'''
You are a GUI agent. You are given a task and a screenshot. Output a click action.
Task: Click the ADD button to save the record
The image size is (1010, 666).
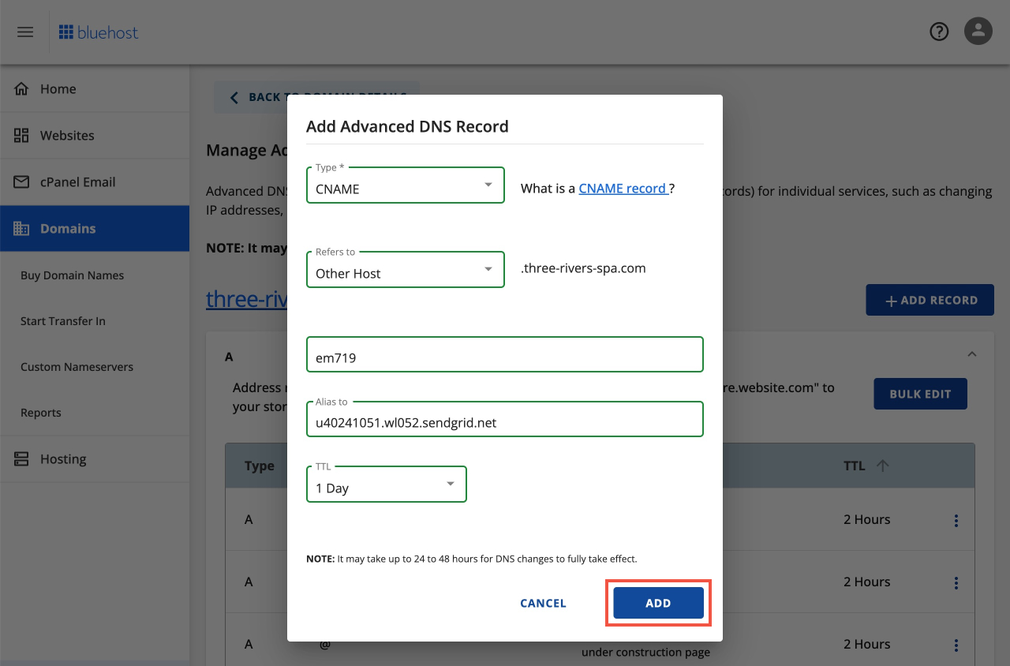(657, 602)
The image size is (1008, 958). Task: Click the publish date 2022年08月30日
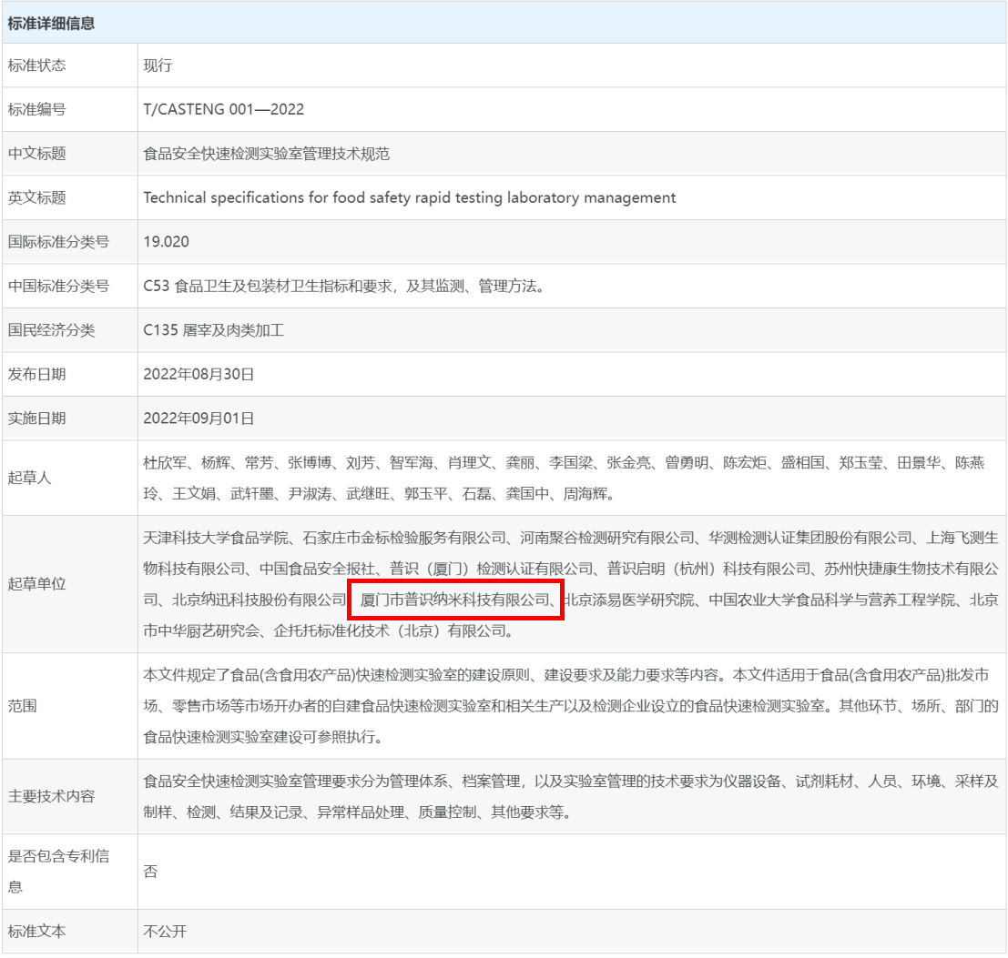(199, 374)
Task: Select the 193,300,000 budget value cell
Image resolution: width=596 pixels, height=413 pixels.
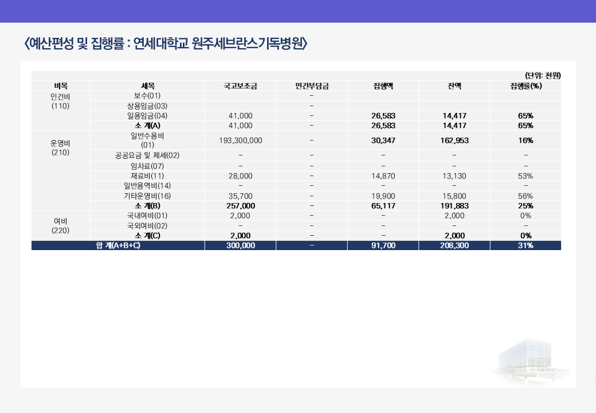Action: (x=241, y=141)
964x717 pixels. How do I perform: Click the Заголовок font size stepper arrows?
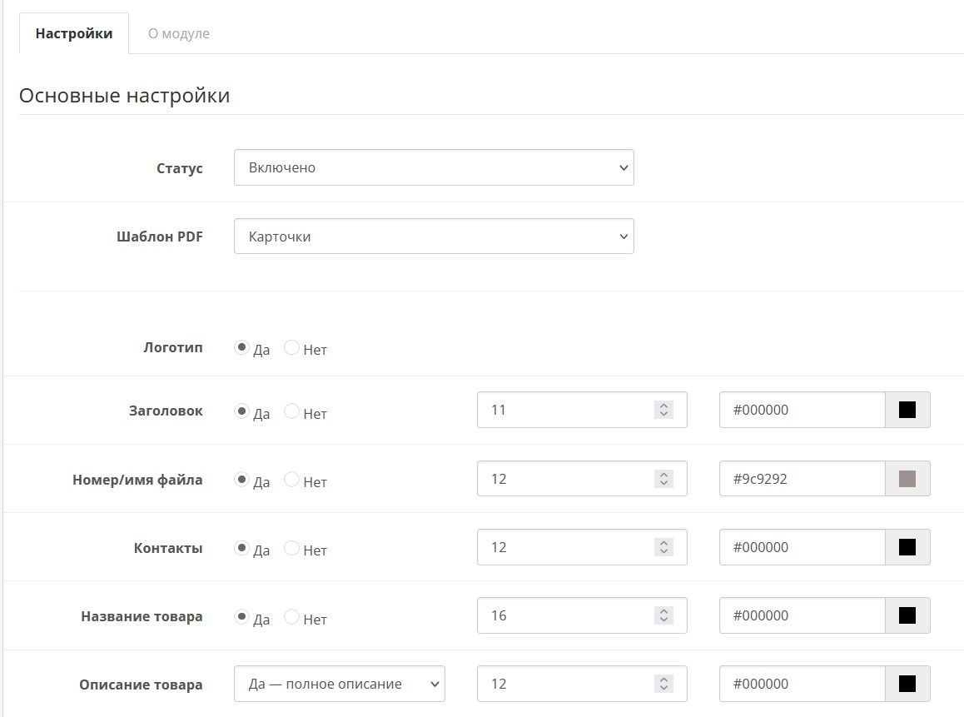click(x=663, y=410)
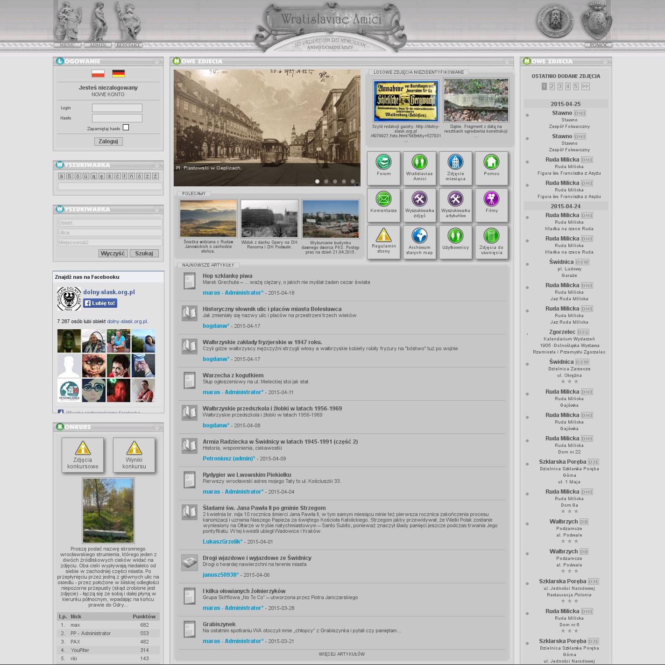Tick the Zapamiętaj hasło checkbox
This screenshot has height=665, width=665.
coord(126,127)
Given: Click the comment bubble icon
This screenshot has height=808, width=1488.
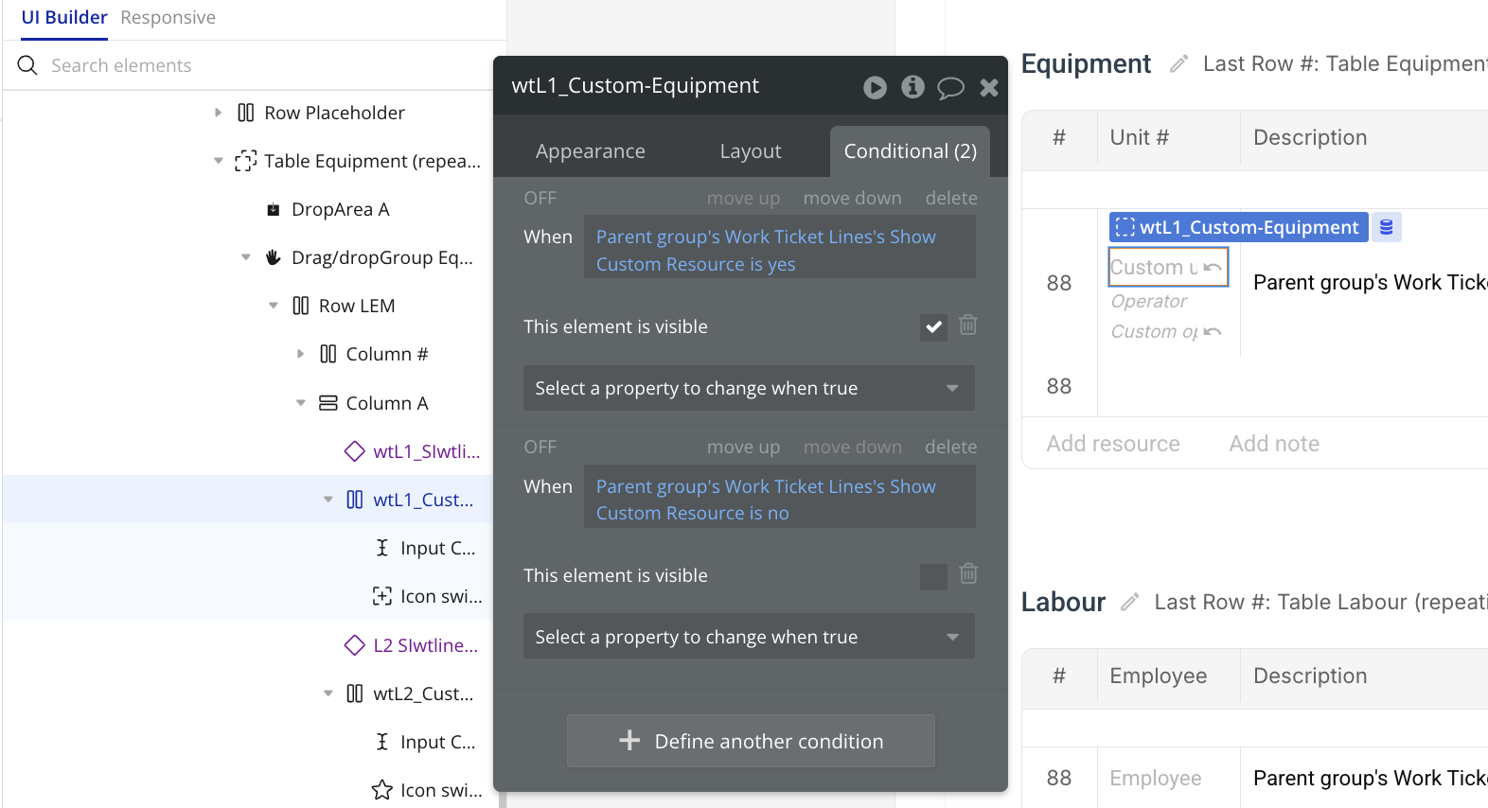Looking at the screenshot, I should (950, 88).
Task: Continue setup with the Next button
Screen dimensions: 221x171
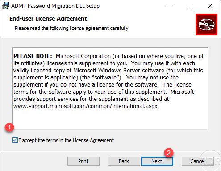Action: (157, 161)
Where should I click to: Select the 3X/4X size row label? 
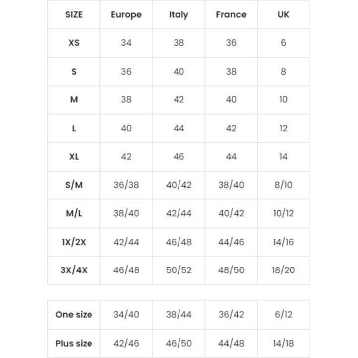pos(74,270)
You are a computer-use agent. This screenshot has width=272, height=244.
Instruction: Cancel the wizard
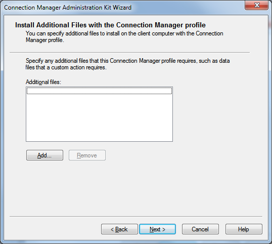(200, 229)
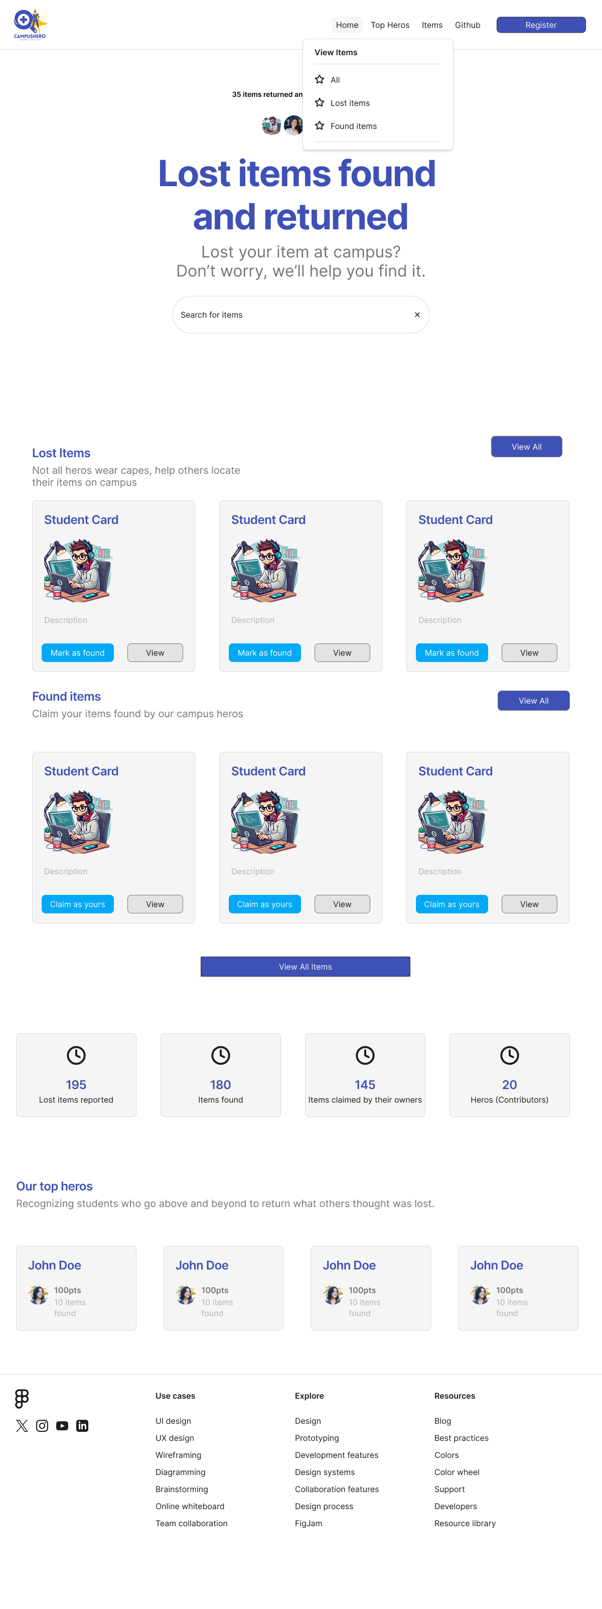Click the Figma logo in footer

tap(22, 1399)
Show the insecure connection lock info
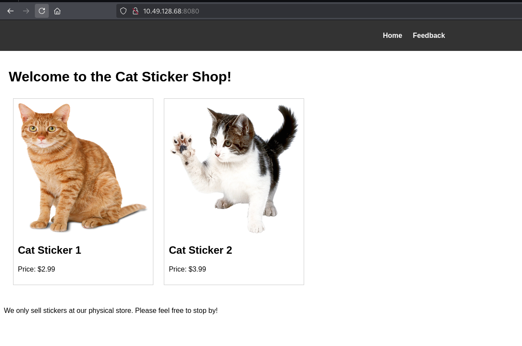 coord(135,11)
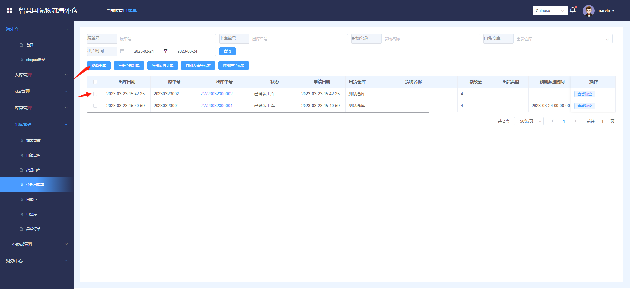This screenshot has width=630, height=289.
Task: Click the table's horizontal scrollbar
Action: coord(258,113)
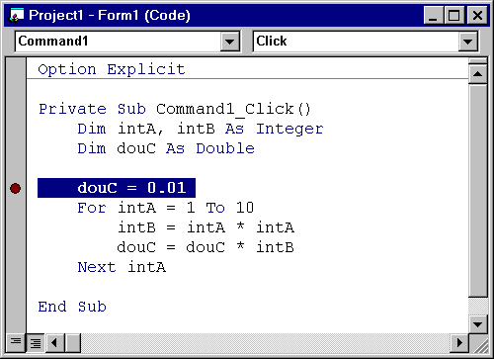Click the horizontal scrollbar thumb

(73, 343)
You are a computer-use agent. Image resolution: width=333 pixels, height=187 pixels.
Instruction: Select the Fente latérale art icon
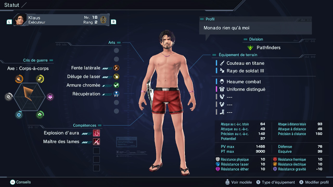point(116,68)
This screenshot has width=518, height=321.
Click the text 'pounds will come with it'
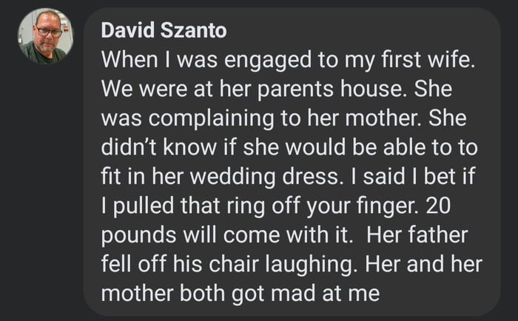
'''
Retype the lines above exactly, no pictures.

You are a GUI agent. You are given a task and a screenshot. Output a click action.
Task: Click the ADD button to save the record
The image size is (1010, 666).
(657, 602)
The image size is (1008, 958). Task: Click the publish date 2022年08月30日
(199, 374)
Task: Select the 193,300,000 budget value cell
Image resolution: width=596 pixels, height=413 pixels.
Action: (x=241, y=141)
964x717 pixels. How do I perform: Click the Заголовок font size stepper arrows?
click(x=663, y=410)
Tick the Zapamiętaj hasło checkbox
This screenshot has height=665, width=665.
coord(126,127)
Given: Click the comment bubble icon
This screenshot has height=808, width=1488.
Looking at the screenshot, I should (950, 88).
Task: Continue setup with the Next button
Screen dimensions: 221x171
Action: (157, 161)
Where should I click to: Select the 3X/4X size row label? 
pos(74,270)
You are a computer-use agent. This screenshot has width=272, height=244.
Instruction: Cancel the wizard
(200, 229)
Click the Figma logo in footer

tap(22, 1399)
Show the insecure connection lock info
 coord(135,11)
This screenshot has width=630, height=289.
Task: Click the table's horizontal scrollbar
Action: coord(258,113)
Click the horizontal scrollbar thumb

(73, 343)
You are a computer-use agent. Image resolution: width=333 pixels, height=187 pixels.
Instruction: Select the Fente latérale art icon
point(116,68)
This screenshot has width=518, height=321.
Click the text 'pounds will come with it'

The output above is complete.